クレムリンの枢機卿ソ連軍UAZ-469THE CARDINAL OF THE KREMLIN, (c)1988文春文庫,1990

『空は青く澄んでいた。大気の大部分より上にいるので、青い色が深い。しょうぐんがアメリカのジープに相当する UAZ-469を自分で運転するのを見て、ボンダレンコはびっくりした。
「質問する必要はないぞ。大佐。私が自分で運転するのは、ここに不必要な人員を置いていないからで、それに、そう、わたしがもとは戦闘機乗りだったからだ。ギアの入れ方もろくに知らない若造に私の命を預ける訳には行かない。ここの道路をどう思う?」
 「ひどいものですな」とボンダレンコが口に出さないでいると、将軍はスピードをあげたまま坂道を下った。道幅は5メートルそこそこで、助手席の側は切り立つ崖になっている。
 「凍結しているとき走ってみるといい!」将軍は笑った。「さいわいこのごろは天候に恵まれている。前の秋には二週間も雨が続いた。ここではごく異例の事でね。モンスーンは全ての水分をインドへ降らせるはずなのだ。しかし冬は快適に澄んで、乾燥する」坂が終わり、彼はギアを入れ換えた。
 前方から一台のトラックが来た。ジープの右側のタイヤが凸凹した路端の石に乗って空転し、ボンダレンコは竦み上がるまいと懸命に努めた。ボクルイシュキンはそんな彼をおもしろがっていたが、それは予期されたことだった。おそらく1メートルぐらいの間隔でトラックがすれ違い、将軍はアスファルト道路の中央へ車を戻した。
 ジープが最後の数メートルを上ると、”輝く星”の試験場が見えてきた。』

--COMMENT--
「レッド・オクトーバーを追え」のトム・クランシーが米ソ両国の宇宙レーザー兵器というハイテク競争を素材にCIA/KGB諜報戦、アフガンニスタンのゲリラ戦を加え壮大なスケールで息をつかせず大詰にのぼりつめる迫力のある作品。
 上記はソヴィエト・タジク共和国の山中に設けた実験場でのシーン。他にも車が多く登場し、米国側の開発チームに潜入するKGB女スパイは"ニッサン"に乗っている。(94/11)
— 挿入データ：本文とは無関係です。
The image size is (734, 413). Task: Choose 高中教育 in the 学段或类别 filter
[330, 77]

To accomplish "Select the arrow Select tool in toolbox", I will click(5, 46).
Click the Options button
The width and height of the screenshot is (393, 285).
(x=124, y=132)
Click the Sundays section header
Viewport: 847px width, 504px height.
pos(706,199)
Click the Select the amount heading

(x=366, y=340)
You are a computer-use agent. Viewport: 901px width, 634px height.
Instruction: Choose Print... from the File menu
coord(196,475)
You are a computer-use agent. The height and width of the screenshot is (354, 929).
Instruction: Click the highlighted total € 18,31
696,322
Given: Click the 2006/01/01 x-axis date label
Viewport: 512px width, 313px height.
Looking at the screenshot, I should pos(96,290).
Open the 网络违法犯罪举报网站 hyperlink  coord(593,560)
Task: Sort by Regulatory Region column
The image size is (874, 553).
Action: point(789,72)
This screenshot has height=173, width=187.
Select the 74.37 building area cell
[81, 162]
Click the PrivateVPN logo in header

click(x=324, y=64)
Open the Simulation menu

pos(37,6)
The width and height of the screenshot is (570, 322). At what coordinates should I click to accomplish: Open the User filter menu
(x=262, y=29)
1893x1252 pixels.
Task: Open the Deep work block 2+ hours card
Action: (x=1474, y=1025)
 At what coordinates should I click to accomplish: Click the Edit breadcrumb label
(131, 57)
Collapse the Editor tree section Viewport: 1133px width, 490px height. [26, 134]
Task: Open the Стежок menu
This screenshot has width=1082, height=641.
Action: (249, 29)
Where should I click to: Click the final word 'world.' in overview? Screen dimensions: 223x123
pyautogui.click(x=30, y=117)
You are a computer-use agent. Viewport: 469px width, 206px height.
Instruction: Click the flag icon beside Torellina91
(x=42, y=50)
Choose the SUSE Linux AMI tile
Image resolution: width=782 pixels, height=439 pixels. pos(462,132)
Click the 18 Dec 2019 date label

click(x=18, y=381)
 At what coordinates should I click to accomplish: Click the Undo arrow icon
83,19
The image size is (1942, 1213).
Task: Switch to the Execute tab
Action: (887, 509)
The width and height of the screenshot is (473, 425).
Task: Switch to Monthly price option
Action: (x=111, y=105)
容赦なくスカウトWITHOUT REMORSE, (c)1993新潮文庫,1996

『「よし、わかった」つげるケリーの声は異様に冷静だった。彼はハンドルをいっぱいに切ってアクセルを踏み、姿のみえぬドライバーの乗るコンバーチブルのわきをすりぬけた。数秒で交差点にさしかかり、一瞬減速して交通状況を読みとると、左に急ターンしてその地区を脱出にかかった。
 本能が思考力を罵倒した。あとを追ってくるな、と祈るがいい。あの車は馬力がこちらの3倍あり、そのうえ・・・
「よーし」明るく低いヘッドライトが、ケリーが20秒前にしたのと同じターンをした。ビームが左右に揺れるのが見えた。車は急加速していて、濡れたアスファルトで尻をふっているのだ。ダブル・ヘッドライト。カルマン・ギアではない。
 ケリーは両手でハンドルをにぎった。銃はまだいい。状況を読みにかかったが、あまり思わしくなかった。スカウトはこういうことに向く車ではない。スポーツカーではないし、マッスルカーでもない。ボンネットの下には、ちっぽけなシリンダーが4個。プリマス・ロードランナーは8個で、その一個一個が、いまケリーが頼りにしている車のものより大きい。さらに、ロードランナーが加速性とコーナリングのよさが売りものになのにたいし、スカウトは不整地を時速15マイルでごとごと走るようにつくられている。いい状況ではない。』

--COMMENT--
元海軍特殊部隊員だったケリーが、ベトナム捕虜奪回のオペレーションに就きながら、ふとしたきっかけで助けた女が追われていた麻薬組織の壊滅に立ち向かうアクションもの。上下で1200ページにもなる長編。
 主役のケリーが、しょっちゅう車を換えて登場するので、米国車が多くでてくる。一番の愛車が上にでてくるスカウトであり、巻末にわざわざ注「1960年から80年まで農機メーカーのインターナショナル社が生産したジープタイプの大衆車」があるほど。そういえば、昔トヨタにもスカウトというトラックがあったっけ。(96/08)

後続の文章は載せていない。